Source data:
^^^^^^^^^^^^^^^^

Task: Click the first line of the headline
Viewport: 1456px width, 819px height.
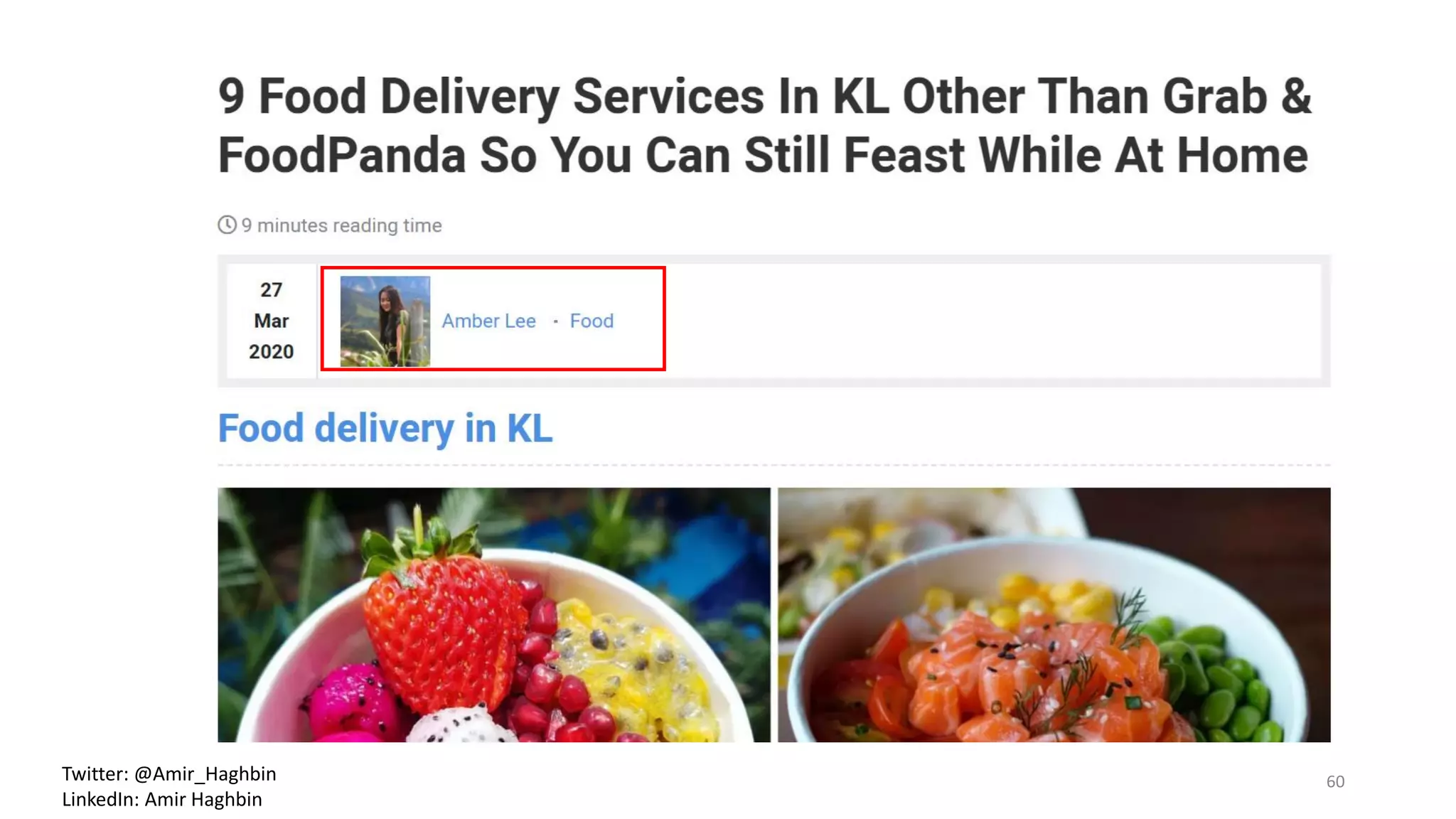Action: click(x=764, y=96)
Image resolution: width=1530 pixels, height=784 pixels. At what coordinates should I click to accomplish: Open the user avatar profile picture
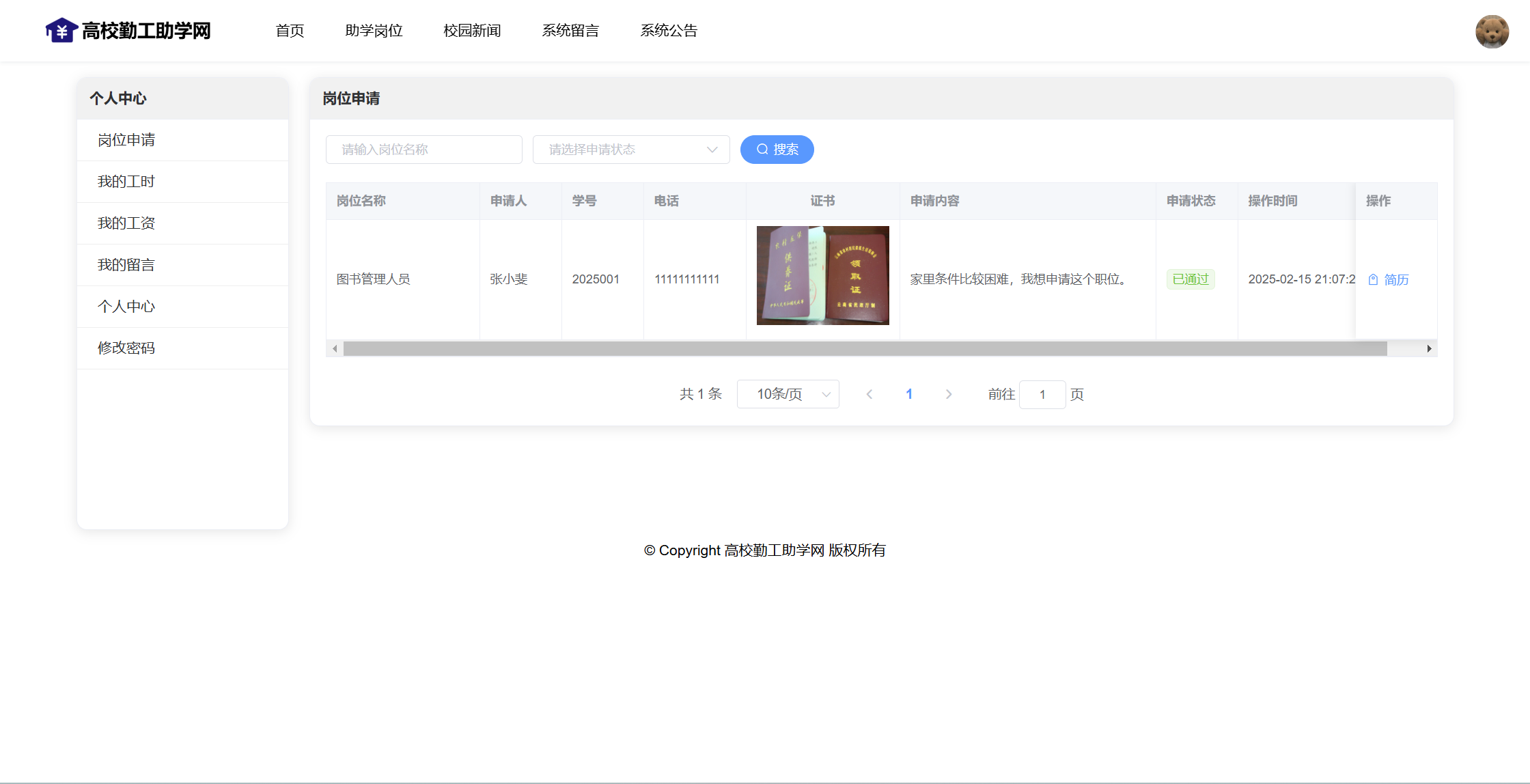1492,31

^^^^^^^^^^^^^^^^

List each line in the entries above that contains the string "height". Case counts.

Viewport: 1456px width, 819px height.
Image resolution: width=1530 pixels, height=784 pixels. At what coordinates should I click to accomplish: Open the user avatar profile picture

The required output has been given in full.